Task A => Does each of these statements agree with the passage on the Ford GT? Answer yes or no for each, and quote the deciding words from the passage. (i) Camillo Pardo is credited as the GT's chief designer. (ii) The first production versions of the GT appeared in 2002. (iii) The GT's engine is mounted at the front of the car.
Task B => Can you reproduce, word for word, the part of the passage on the Ford GT starting with "The Ford GT" and going on through "its 1960s counterpart."?
Task C => Could you carry on the passage about the Ford GT from the point where it stops?

Given passage =>
_____

Month Year Sales Production
October 2004 22
November 63
December 59
2004 Total 144 547
January 2005 7
February 4
March 44
April 70
May 117
June 150
July 91
August 113
September 176
October 165
November 157
December 208
2005 Total 1302 1890
January 2006 157 184
February 194 183
March 204 166
2006 Total 555 533
Grand Total 2001 2970

This page refers to the concept and production cars of 2002 and later; for the mid-1960s race car, see Ford GT40.

The Ford GT began as a concept car designed in anticipation of Ford's centennial year and as part of its drive to showcase and revive its "heritage" names such as Mustang and Thunderbird. Camillo Pardo the head of Ford's "Living Legends" studio is credited as the chief designer of the GT and worked under the guidance of Jay Mays. The designers drew inspiration from Ford's classic GT40 race cars of the 1960s and the GT is sometimes mistaken for its 1960s counterpart.

Positive response on the auto show circuit in 2002 helped persuade the company to produce the car in limited quantities, and the first production versions appeared in 2003. It is a very high-performance, two-seater vehicle with a strong styling resemblance to its racing ancestor and performance to match. The powerplant is a mid-mounted supercharged 5.4 liter V8, producing 550 horsepower (410 kW) and 500 foot-pounds (678 Nm) of torque. Top speed is over 200 mph (322 km/h).

_____

Data section =>

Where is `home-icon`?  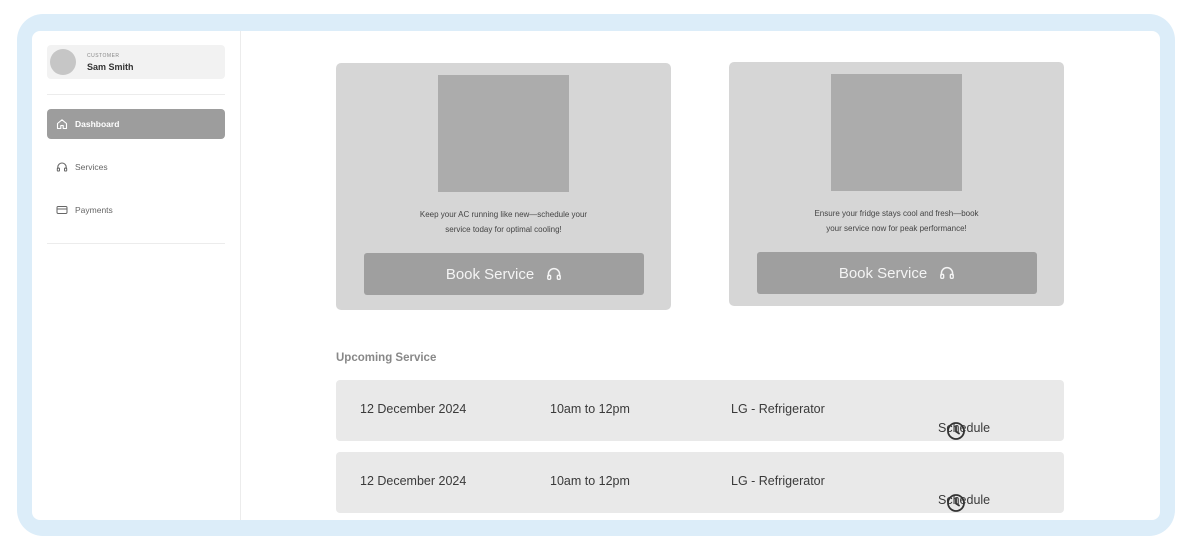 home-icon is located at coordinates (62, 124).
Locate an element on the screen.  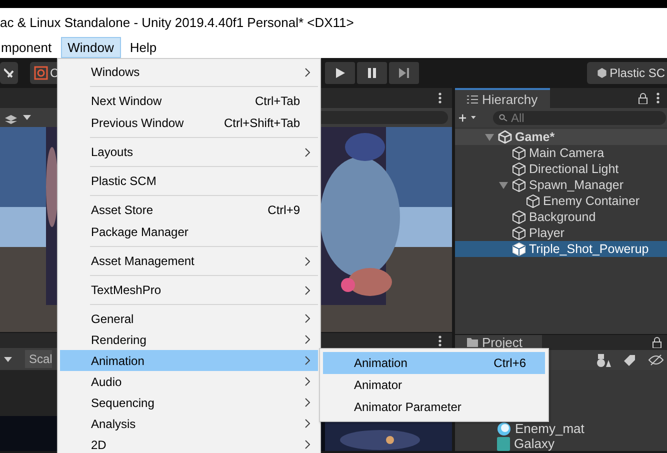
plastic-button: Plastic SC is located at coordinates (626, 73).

_____

Answer area A =>
(i) Yes: "Camillo Pardo the head of Ford's "Living Legends" studio is credited as the chief designer of the GT"
(ii) No: "the first production versions appeared in 2003"
(iii) No: "The powerplant is a mid-mounted supercharged 5.4 liter V8"

Answer area B =>
The Ford GT began as a concept car designed in anticipation of Ford's centennial year and as part of its drive to showcase and revive its "heritage" names such as Mustang and Thunderbird. Camillo Pardo the head of Ford's "Living Legends" studio is credited as the chief designer of the GT and worked under the guidance of Jay Mays. The designers drew inspiration from Ford's classic GT40 race cars of the 1960s and the GT is sometimes mistaken for its 1960s counterpart.

Answer area C =>
Production and sales

Production startup began in spring 2004, with a projected total volume of 4500 cars. The first customers took delivery in September 2004. The GT is built and painted by Saleen in their Saleen Special Vehicles facility in Troy, Michigan. The GT is powered by an engine built at Ford's Romeo Engine Plant in Romeo, Michigan. Installation of the engine and transmission along with interior finishing is handled by Ford's Wixom, Michigan plant.

Of the 4,500 GTs planned, only 101 will be exported to Europe, starting in late 2005, and 200 are destined for Canada. With production ending mid-2006, it is unlikely that the full 4500 will be produced. Approximately 2100 were made in 2005, and a similar number is expected for the 2006 model.

As with many highly desirable new vehicles, when the Ford GT was first released demand outpaced supply, and the cars initially sold for premium prices, with the first selling for over $500,000 to a retired Microsoft executive at a charity auction and other early cars selling for up to $100,000 or more over the suggested retail price ($140,000 - $157,000 depending on options). Independent sources then began gathering and analysing public information on production, sales, and selling prices, and posted that information as a resource for buyers and sellers. By June 2005 prices had dropped to $10,000 to $20,000 over MSRP, and in August 2005 several new GTs had sold on eBay for MSRP. Recognizing the ongoing demand for the car, Ford raised the base sticker by $10,000 to $149,995 in late 2005.

The production run of the GT will end with the 2006 model year in September, and the Wixom Assembly plant, where the GT is finish-assembled, is scheduled for closure in 2007 .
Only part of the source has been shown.